LPA and Administrator toured the facility together to ensure health and safety of residents in care. Areas toured include but are not limited to: common areas, five (5) resident bedrooms, kitchen, backyard, (3) three restrooms, and garage. All areas observed were found to be clean and in good repair. LPA observed each bedroom to have the required furnishings and working lights. LPA observed one window screen to be on the ground outside of a resident's bedroom and one window screen to be partially popped out of a separate resident's bedroom. Administrator noted the facility exterior was recently power washed and she would replace the screens immediately.

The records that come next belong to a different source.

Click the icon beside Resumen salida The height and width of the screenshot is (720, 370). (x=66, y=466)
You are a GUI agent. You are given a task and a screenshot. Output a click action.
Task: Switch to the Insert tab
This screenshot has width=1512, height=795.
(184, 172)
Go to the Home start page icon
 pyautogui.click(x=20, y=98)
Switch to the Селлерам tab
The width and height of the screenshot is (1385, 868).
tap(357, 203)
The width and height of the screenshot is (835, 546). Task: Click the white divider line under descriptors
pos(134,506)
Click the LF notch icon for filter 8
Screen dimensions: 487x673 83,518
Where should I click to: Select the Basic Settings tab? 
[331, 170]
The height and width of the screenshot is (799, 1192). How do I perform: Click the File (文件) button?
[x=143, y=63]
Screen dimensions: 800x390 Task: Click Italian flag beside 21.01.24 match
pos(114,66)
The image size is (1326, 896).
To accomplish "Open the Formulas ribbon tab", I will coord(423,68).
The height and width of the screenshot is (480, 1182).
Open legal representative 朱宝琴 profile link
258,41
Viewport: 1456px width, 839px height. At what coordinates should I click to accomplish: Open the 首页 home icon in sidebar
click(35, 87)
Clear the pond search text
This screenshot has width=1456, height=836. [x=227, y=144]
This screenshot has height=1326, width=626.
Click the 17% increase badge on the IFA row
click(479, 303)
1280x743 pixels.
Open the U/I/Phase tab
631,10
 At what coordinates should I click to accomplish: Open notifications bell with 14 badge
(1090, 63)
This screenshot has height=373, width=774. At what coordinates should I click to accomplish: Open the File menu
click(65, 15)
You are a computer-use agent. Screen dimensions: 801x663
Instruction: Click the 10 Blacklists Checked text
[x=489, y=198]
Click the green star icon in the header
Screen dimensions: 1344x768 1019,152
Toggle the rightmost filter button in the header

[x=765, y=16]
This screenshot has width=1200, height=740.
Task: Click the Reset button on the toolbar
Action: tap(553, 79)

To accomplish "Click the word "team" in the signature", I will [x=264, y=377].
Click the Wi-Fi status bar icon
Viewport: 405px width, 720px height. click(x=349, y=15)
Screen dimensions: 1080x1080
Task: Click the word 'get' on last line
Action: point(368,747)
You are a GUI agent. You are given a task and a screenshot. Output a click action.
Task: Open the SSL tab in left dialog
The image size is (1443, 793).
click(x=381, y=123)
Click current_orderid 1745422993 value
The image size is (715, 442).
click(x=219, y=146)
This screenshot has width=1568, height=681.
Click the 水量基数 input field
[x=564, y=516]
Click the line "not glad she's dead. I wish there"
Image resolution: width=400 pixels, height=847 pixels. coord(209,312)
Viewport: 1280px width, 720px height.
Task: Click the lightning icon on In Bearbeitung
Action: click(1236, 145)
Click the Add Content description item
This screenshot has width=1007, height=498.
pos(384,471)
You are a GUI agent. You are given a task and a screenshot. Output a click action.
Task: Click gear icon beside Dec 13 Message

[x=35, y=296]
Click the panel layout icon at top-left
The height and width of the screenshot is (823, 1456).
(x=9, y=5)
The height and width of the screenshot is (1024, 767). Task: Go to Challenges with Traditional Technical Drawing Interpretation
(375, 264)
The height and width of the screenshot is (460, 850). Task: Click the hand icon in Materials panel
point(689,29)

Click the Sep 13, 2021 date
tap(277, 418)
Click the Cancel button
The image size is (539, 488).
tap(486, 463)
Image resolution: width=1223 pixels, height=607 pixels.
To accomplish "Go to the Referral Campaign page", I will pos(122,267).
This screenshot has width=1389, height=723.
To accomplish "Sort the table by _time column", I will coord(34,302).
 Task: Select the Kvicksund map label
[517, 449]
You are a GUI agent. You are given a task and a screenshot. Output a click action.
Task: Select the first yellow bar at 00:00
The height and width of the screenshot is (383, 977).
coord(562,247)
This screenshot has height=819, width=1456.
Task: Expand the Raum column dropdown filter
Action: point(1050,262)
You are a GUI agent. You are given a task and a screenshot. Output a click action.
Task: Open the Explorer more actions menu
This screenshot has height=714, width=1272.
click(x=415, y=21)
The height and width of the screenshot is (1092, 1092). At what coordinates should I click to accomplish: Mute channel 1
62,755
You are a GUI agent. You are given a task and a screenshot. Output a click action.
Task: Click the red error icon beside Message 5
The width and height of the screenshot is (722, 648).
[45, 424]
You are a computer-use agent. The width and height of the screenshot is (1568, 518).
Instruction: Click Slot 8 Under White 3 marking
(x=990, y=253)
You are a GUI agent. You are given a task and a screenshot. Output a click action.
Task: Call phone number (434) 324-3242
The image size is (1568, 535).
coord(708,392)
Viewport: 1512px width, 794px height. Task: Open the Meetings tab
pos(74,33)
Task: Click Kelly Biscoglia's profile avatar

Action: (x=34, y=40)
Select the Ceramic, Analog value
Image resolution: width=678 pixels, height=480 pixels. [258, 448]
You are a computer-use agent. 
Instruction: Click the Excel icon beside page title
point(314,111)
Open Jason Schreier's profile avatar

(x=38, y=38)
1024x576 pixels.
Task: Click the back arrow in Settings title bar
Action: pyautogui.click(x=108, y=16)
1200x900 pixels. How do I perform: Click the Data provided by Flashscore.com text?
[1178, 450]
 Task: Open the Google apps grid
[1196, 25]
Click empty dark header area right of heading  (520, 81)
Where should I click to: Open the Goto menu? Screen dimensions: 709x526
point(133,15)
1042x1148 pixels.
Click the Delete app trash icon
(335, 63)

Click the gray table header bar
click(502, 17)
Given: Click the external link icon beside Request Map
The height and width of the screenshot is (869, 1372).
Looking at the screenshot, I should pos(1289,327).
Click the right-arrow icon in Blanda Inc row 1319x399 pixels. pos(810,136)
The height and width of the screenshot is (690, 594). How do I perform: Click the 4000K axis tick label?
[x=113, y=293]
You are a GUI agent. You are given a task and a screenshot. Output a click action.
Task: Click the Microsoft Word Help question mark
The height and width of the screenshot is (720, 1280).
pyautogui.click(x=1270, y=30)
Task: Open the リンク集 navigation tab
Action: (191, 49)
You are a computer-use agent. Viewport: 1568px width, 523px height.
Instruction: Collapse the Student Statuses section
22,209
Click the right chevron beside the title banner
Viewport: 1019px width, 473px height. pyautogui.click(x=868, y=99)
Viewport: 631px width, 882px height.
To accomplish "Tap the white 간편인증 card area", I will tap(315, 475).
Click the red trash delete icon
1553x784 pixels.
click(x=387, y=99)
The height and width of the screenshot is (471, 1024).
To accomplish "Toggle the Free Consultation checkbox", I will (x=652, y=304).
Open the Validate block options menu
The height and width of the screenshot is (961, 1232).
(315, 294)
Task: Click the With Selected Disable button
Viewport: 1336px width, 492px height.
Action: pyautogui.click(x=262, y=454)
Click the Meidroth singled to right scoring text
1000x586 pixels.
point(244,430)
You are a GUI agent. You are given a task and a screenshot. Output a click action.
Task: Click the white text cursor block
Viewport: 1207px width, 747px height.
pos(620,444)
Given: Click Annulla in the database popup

Facility has a 2-day perishable and a 7-day non-perishable amount of food. LPA observed all sharps to be kept locked in a kitchen drawer and inaccessible to residents. LPA observed medications to be locked in cabinets and inaccessible to residents in care. LPA reviewed Medication Administration Records (MARs) and found them to be in compliance. LPA observed all toxins and cleaning supplies to be locked in cabinets and inaccessible to clients. LPA observed a calendar of events and a daily menu for residents to view.
LPA observed (1) one fire extinguisher which was last inspected in August 2025. The facility is conducting emergency disaster drills quarterly. LPA observed a disaster drill log from March 2025. Licensee noted that the logs from the most recent drills were currently at their sister facility. Licensee stated she would create an emergency drill binder for this facility. LPA observed a complete first aid kit ready for emergency use. LPA observed the facility's call/pager system to be working properly. There is a pool on the premises that was properly fenced and locked.
In the areas toured no immediate health, safety, or personal rights violations were observed.
LPA reviewed a total of five (5) residents' files. Two (2) resident files were missing proof of a negative tuberculosis exam. Administrator noted one result will be faxed to the facility today from the primary care provider and one exam is to be scheduled for a chest x-ray. LPA reviewed a total of four (4) staff files. One (1) staff file was missing proof of a tuberculosis test. Administrator stated the record would be faxed to the facility today. All staff are fingerprint cleared and associated to the facility.
Deficiencies are being cited as a result of this inspection. Exit interview conducted. A copy of this report and Appeal Rights were provided, via email, to Licensee, Katherine Cartwright, via email.